Plus vous vous y prenez en avance et mieux c’est, nul besoin d’attendre que votre enfant rentre en étude supérieure ! L’objectif est de réaliser un investissement locatif de préférence défiscalisant. Ainsi, les 10 ou 15 premières années, vos loyers vous aident à rembourser votre crédit. De même vous profitez d’une réduction d’impôt de l’ordre de 18 % par exemple pour le Duflot. Et lorsque votre crédit sera soldé, vos loyers intégraux ainsi que le capital gagné en réduction d’impôts pourront aider financièrement votre enfant dans ses études.

D’autres solutions immobilières existent, comme par exemple, la donation temporaire d’usufruit selon laquelle vous donnez temporairement les loyers de votre bien locatif à vos enfants à condition là aussi qu’ils soient détachés de votre foyer fiscal.

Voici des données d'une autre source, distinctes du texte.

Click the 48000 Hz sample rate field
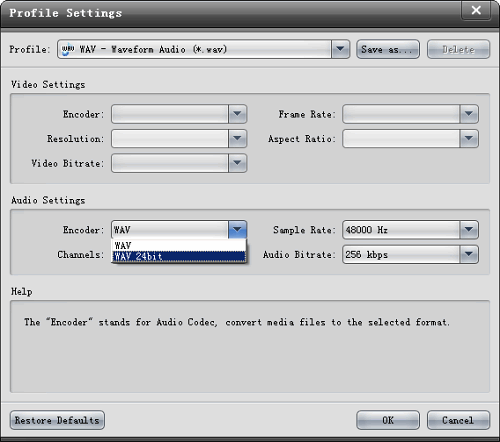500x442 pixels. (401, 230)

La primo-accession de votre enfant

Vous êtes fiers de votre fiston car il vient de décrocher son premier emploi en CDI.
Le voilà qui démarre sa vie active avec les projets qui vont avec, comme l’acquisition de sa première résidence principale. Bien sûr les aides pour accéder à la propriété (PTZ+, programmes immobiliers neufs éligibles à l’accession abordable,…) existent, mais  ne sont parfois pas suffisantes. Et comme le profil financier de votre primo-accédant préféré n’est pas optimal, vous décidez donc de participer à l’achat. Vous pouvez aussi lui céder vos droits à prêts acquis, depuis une certaine durée, avec votre PEL et à la condition qu’il en possède un lui aussi.

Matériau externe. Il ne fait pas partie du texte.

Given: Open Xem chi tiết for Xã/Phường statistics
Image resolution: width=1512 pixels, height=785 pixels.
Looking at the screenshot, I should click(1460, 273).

Bien sûr, il existe d’autres types d’investissements immobiliers comme le démembrement qui vous permet d’acheter dans un premier temps uniquement la nue propriété d’un bien immobilier, soit environ 60 % de sa valeur et cela sans aucune contrainte de gestion locative. Au terme de la cession temporaire de l’usufruit, vous récupérez la pleine propriété d’un bien entretenu et valorisé. Libre à vous de le vendre ou de le louer par la suite et d’utiliser le capital ou les loyers pour pourvoir financièrement aux besoins de vos enfants.

L’investissement dans une résidence avec services via le statut en LMNP, comme cité précédemment, est aussi une formule tout à fait indiquée pour vous créer des revenus complémentaires très utiles si vous désirez aider vos enfants à s’installer.

Vous l’avez compris, l’immobilier est déclinable à merci selon vos projets, votre sensibilité et vos critères. Il possède des vertus capitalisantes très performantes si l’on s’y prend suffisamment tôt.

L’immobilier est un véritable instrument patrimonial pour votre famille.